21/3/13

Llegaron del colegio y se pusieron a jugar a Just Dance. Supongo que sería por la ilusión de que empezaban las vacaciones que no quisieron quitarse los maillots de gimnasia rítmica ni apenas merendar. Veía a Alba extender la mano hacia la pantalla para escoger la canción y pensaba en la facilidad con la que el tiempo lo quema todo, haciendo, por ejemplo, que Minority Report pase como una película de cine mudo, boba nostalgia de un tiempo cercano que sin embargo parece desplomarse en el vacío. Eligieron Can’t take my eyes off you y empezaron a bailar.

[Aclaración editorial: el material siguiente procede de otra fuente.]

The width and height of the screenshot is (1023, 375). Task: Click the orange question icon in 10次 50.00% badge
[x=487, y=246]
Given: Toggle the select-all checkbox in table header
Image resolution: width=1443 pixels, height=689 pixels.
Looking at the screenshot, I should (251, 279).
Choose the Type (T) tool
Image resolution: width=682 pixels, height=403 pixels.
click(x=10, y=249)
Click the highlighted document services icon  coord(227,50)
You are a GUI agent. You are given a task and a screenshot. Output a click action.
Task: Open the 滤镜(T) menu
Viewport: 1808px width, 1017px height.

Estuve tentado de decirles: yo la bailaba cuando tenía veinte años; pero preferí callarme, no por ellas sino por no tener que escucharme diciéndolo, por no actuar como mi propio enemigo y exponerme a un envejecimiento instantáneo. La canción me abrió una puerta en el tiempo y yo entré. Vi a un chico subido en una Vespa de color blanco. No era yo ni sabía a dónde se dirigía. Solo compartía su asiento. Era de noche. Llovía. La moto paró en una esquina y nos metimos en un bar. Nada más entrar besó a una chica. Le dijo que la quería y supe entonces que no sentía lo que decía, que utilizaba esas palabras como la combinación de una caja fuerte cuyo contenido hubiese codiciado siempre aunque todavía no hubiese descubierto su valor. Me aparté de ellos y me acerqué a la barra. Pedí una cerveza. La camarera era una anciana muy maquillada que parecía muy triste. Estoy en una vía muerta de la memoria, pensé para tranquilizarme. Después apuré de un trago el vaso y dije en voz alta (queriendo que tanto la camarera como la pareja que se besaba me oyeran): me voy a casa antes de que acabe la canción.